Discussing the impact of jazz on his own musical philosophy, the guitarist – who grew up on the sound of Ella Fitzgerald, Nat King Cole and Wes Montgomery – said: “Jazz is something you grow up with, and you realise that there’s a strength in it. I mean, jazz is the best thing America did to the world! When I listen to Charlie Christian, I don’t think, ‘I’m listening to jazz.’ It goes beyond that; to me it’s all just music…Rock ‘n’ roll is a part of jazz, and it’s just a very limited form of it. But sometimes the limitations are the most interesting things.”

David Bowie

David Bowie seems to have shared Richards’ view of jazz and rock as sharing some unspoken relationship. Bowie, an erstwhile saxophonist, was introduced to the Stravinskian jazz of Miles Davis and John Coltrane by his brother Paul: “Jazz was a music that seriously paralleled rock music for me when I was young, between 8 and 12,” he once recalled. “I don’t know why, but I really felt at home with modern jazz. I don’t know whether it was the clothes, but the Modern Jazz Quartet had a huge appeal to me. And because I liked what it looked like, I wanted to understand how it worked.”

Bowie continued: “I think I often approach things like that; my eyes are very sensitive to what they receive and that can often help me make a first assessment. So I liked rock because of the way it looked and I liked jazz because of the way it looked, and from that I was able to sort of get into it. I feel jazz may have set me off on this idea that ‘planned accidents’ are truly wonderful experiences in music.”

Lou Reed

For Lou Reed, the brilliance of jazz lay in its attitude. “Hearing Ornette Coleman [at Manhattan’s Five Spot in 1959] gave me license to kill,” he said. “To tell you the truth, I don’t think I heard the show from in the club. I didn’t have enough money, so I heard it from outside. Having said that, Ornette’s free jazz made me think: ‘What a great thing to do on electric guitar!’ I thought a distorted electric guitar sounded like a sax or a sax section.”

The group’s free-form jazz may even have inspired post-Velvet Underground albums like Metal Machine Music: “There’s something to be said for a free-form thing, where you just follow the feedback,” he continued. “I have a good sense of pitch, and I wasn’t playing the guitar as a normal instrument, but as a feedback instrument. I thought, with a good sense of pitch, there were wonderful things you could do with it. And if you could be loose with it, you could generate a lot of stuff.”

Lars Ulrich

It’s a testament to jazz music that even metalheads like Metallica’s Lars Ulrich have a certain reverence for the genre. “My dad owned a jazz club in Copenhagen in the ’50s and would review jazz for a lot of newspapers. So I grew up in a very musical environment,” he once recalled. “He was always playing records by Miles Davis, Ornette Coleman, John Coltrane and Charlie Parker, and then he started getting into the Doors and Jimi Hendrix. He was very open-minded.”

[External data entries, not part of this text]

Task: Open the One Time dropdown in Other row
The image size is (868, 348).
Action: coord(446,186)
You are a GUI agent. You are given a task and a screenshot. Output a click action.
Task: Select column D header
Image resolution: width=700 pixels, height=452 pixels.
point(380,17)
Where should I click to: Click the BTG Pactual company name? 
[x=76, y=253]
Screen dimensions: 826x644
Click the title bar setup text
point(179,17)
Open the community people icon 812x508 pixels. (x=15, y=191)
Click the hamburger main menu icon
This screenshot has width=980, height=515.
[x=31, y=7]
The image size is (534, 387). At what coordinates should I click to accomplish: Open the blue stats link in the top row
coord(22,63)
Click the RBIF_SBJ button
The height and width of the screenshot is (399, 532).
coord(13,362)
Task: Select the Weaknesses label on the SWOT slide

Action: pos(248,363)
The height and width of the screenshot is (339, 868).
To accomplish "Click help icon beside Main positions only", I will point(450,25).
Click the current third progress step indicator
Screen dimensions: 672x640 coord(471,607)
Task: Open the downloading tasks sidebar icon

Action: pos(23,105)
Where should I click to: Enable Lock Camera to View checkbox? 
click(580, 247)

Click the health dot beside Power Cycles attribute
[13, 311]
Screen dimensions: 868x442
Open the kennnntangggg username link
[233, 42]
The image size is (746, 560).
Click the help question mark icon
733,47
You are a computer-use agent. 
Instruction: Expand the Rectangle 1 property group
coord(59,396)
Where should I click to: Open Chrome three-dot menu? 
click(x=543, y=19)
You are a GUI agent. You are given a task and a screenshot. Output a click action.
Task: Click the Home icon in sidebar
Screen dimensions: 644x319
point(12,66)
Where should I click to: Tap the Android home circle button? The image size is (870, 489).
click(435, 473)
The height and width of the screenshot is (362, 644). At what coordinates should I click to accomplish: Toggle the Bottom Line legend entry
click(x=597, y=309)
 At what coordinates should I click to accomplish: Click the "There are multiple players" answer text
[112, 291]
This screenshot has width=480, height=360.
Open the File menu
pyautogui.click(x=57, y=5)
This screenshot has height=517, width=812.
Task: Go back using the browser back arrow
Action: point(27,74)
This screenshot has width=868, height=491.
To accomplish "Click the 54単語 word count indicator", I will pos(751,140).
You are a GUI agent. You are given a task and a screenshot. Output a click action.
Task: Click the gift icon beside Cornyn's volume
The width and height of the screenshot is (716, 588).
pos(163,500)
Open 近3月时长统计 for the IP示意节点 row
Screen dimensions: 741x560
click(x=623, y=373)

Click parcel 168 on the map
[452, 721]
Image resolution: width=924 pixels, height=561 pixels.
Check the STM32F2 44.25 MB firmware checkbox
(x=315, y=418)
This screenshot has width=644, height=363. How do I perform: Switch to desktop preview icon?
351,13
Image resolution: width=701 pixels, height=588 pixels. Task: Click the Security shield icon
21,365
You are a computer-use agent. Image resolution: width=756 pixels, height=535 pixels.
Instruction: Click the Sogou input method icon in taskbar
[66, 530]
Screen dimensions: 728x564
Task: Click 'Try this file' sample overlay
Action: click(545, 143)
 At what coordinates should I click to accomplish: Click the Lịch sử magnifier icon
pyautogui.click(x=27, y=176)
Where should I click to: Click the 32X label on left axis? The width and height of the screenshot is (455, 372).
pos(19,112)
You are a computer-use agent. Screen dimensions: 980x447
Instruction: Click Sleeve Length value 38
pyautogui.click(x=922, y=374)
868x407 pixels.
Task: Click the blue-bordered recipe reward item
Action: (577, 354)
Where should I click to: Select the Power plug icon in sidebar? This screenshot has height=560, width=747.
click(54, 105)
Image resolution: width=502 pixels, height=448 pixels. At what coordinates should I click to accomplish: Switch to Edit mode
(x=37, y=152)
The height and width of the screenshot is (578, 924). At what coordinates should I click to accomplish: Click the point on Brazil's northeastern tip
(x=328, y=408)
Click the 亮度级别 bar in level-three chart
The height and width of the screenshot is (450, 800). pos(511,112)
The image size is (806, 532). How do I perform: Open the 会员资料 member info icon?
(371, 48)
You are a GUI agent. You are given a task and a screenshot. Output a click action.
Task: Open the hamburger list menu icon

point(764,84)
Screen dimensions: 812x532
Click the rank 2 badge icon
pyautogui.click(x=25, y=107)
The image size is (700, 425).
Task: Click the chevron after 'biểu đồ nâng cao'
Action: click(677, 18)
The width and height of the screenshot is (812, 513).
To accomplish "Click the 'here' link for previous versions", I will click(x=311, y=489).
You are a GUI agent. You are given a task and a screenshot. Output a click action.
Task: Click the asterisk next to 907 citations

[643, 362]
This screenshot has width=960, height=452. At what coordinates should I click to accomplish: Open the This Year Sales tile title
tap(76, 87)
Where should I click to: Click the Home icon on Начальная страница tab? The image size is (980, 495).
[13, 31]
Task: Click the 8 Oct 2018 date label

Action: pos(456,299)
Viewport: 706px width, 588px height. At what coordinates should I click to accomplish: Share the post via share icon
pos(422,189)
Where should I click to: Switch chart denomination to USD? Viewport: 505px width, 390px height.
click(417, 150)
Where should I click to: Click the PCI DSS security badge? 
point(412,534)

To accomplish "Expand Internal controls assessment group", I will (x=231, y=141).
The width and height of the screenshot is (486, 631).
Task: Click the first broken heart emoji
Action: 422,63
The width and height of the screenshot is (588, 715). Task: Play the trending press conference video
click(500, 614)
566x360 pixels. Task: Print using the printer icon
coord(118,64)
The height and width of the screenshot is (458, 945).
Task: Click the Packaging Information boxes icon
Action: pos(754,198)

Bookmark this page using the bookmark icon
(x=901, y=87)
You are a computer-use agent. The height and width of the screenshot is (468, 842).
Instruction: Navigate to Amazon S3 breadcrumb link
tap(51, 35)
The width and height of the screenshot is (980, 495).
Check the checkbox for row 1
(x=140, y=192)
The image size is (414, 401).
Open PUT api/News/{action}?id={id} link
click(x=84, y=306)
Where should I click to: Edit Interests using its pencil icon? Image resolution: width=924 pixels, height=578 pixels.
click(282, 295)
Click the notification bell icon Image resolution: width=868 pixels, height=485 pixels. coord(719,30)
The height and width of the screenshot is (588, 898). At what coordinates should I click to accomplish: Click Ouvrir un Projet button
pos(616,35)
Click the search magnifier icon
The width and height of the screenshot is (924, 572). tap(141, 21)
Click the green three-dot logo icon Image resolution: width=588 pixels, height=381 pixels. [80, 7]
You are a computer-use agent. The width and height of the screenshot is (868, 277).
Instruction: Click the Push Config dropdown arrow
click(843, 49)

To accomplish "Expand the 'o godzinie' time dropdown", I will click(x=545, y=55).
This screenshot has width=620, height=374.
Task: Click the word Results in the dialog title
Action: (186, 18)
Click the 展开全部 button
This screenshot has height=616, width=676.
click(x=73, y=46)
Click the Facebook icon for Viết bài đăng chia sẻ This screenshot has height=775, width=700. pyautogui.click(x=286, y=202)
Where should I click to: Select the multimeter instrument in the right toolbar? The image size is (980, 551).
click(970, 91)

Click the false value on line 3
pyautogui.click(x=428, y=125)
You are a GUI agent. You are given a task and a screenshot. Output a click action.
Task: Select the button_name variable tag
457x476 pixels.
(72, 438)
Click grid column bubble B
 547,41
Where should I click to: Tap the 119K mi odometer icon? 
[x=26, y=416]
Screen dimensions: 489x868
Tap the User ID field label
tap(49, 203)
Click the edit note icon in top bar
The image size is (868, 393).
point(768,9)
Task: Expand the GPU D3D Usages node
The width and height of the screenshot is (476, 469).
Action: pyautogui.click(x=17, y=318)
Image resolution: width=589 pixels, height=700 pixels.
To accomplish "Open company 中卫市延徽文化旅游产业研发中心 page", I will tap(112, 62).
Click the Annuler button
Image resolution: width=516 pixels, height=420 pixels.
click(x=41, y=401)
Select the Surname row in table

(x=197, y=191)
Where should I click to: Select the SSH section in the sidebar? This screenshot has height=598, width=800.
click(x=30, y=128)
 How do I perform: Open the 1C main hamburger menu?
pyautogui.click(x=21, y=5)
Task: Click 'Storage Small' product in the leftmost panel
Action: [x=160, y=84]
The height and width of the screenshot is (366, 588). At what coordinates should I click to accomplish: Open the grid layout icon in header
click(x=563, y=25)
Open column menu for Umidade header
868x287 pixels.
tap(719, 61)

Ulrich was hesitant to embrace the genre at first, admitting that he was always more enthusiastic about Deep purple’s ‘Ian Paice than Max Roach or Elvin Jones: “My dad would play a lot of jazz for me, which I could respect, and he’d pound these ideas into me, like ‘playing sideways.’ And he’d always say, ‘Don’t be too square in your drumming.’ Because in rock and metal, everything is always in 4/4. And he’d challenge me, when I was learning, to break things up into weird time signatures. And that happened later on with [Metallica] albums like Master of Puppets.

Derek Trucks

For Derek Trucks of The Allman Brothers, jazz was a reminder of why he’d got into music in the first place. “For me, the key is looking back to when it was pure and when it was done for the love of music,” he began. “If you’re serious about music, you have to search back to when it was really honest, whether it’s Delta-blues by Bukka White and Son House, or jazz. You have to go the source. Coltrane was listening to a lot of Indian music at the end; Charlie Christian was trying to play like a horn player. So I try to dig into that.

“There’s something about that whole era of music,” he concluded, “most of the musicians then had such sincerity. When you have people like Barney and Tal Farlow, great things happen. That’s the problem now; there’s not a community of musicians bouncing off each other, like there was back then.”